Problem to solve: In the records below, find the line with "[region] (71, 2487)" and the line with "Choose your Membership (46, 601)". Print both exactly, along with every line between them, and no other line.

[Items from a dataset]
————

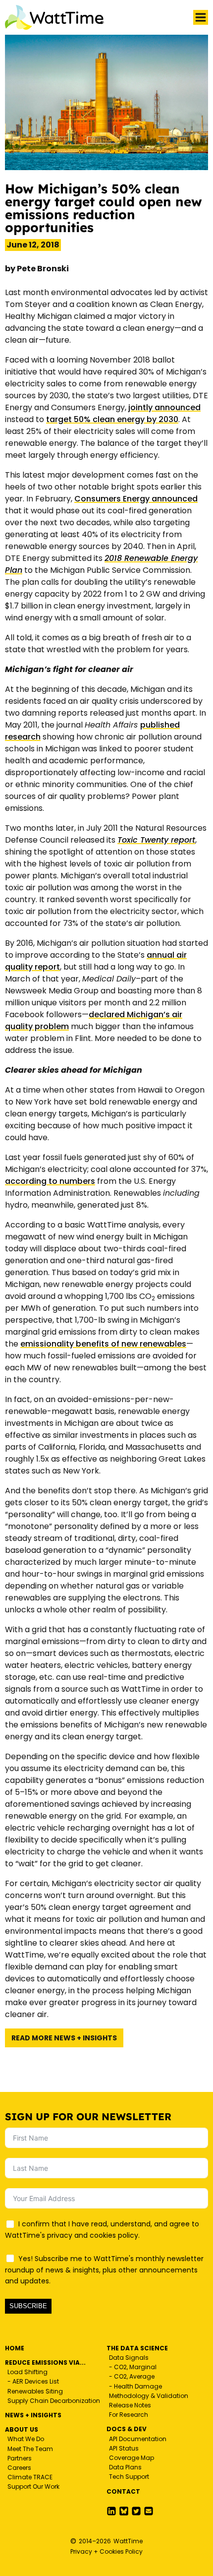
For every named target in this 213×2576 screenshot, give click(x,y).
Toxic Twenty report (156, 840)
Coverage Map (131, 2457)
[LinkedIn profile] (111, 2511)
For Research (128, 2414)
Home (14, 2348)
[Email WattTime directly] (149, 2511)
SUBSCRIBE (28, 2306)
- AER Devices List (33, 2381)
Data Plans (125, 2467)
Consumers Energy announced (136, 498)
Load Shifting (27, 2372)
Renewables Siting (35, 2391)
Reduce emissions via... (45, 2362)
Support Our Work (33, 2486)
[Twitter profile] (124, 2511)
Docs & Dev (126, 2429)
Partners (19, 2458)
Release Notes (130, 2405)
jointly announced (164, 407)
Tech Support (129, 2476)
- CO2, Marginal (133, 2367)
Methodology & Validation (148, 2396)
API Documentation (137, 2439)
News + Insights (33, 2415)
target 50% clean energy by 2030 (112, 419)
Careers (19, 2467)
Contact (123, 2491)
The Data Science (137, 2348)
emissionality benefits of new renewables (103, 1343)
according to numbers (50, 1181)
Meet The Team (30, 2449)
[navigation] (200, 17)
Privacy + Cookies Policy (106, 2551)
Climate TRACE (30, 2477)
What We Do (25, 2439)
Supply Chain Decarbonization (53, 2400)
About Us (21, 2429)
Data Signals (129, 2357)
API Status (124, 2448)
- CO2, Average (132, 2376)
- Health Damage (135, 2386)
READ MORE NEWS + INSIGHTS (64, 2038)
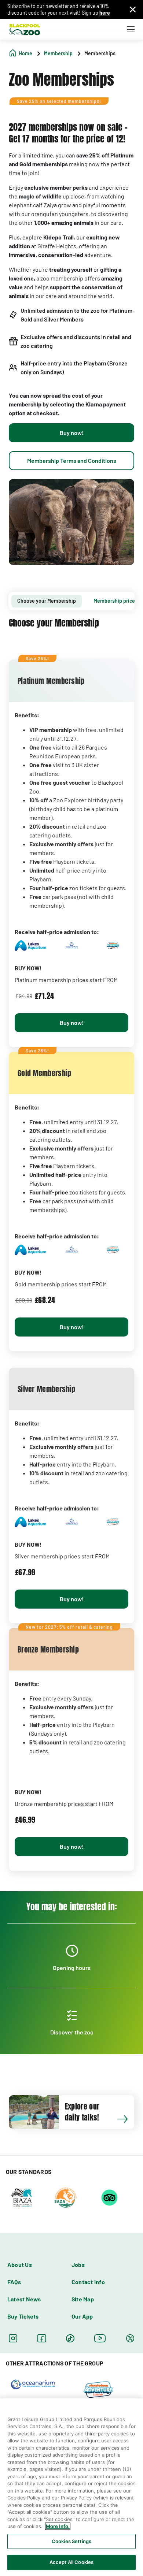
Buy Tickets (23, 2316)
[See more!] (125, 2122)
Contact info (88, 2281)
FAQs (14, 2281)
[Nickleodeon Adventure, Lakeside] (98, 2389)
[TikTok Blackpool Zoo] (70, 2338)
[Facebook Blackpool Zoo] (41, 2338)
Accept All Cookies (72, 2562)
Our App (82, 2316)
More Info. (58, 2526)
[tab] (46, 601)
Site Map (83, 2299)
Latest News (24, 2299)
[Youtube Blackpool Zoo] (100, 2338)
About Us (19, 2264)
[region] (71, 2487)
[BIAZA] (22, 2197)
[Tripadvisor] (109, 2197)
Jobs (78, 2264)
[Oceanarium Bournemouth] (33, 2384)
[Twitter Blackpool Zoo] (130, 2338)
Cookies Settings (71, 2541)
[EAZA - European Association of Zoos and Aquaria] (66, 2197)
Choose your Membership (46, 601)
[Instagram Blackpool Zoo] (13, 2338)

————

Result for this exercise:
[region] (71, 2487)
[BIAZA] (22, 2197)
[Tripadvisor] (109, 2197)
Jobs (78, 2264)
[Oceanarium Bournemouth] (33, 2384)
[Twitter Blackpool Zoo] (130, 2338)
Cookies Settings (71, 2541)
[EAZA - European Association of Zoos and Aquaria] (66, 2197)
Choose your Membership (46, 601)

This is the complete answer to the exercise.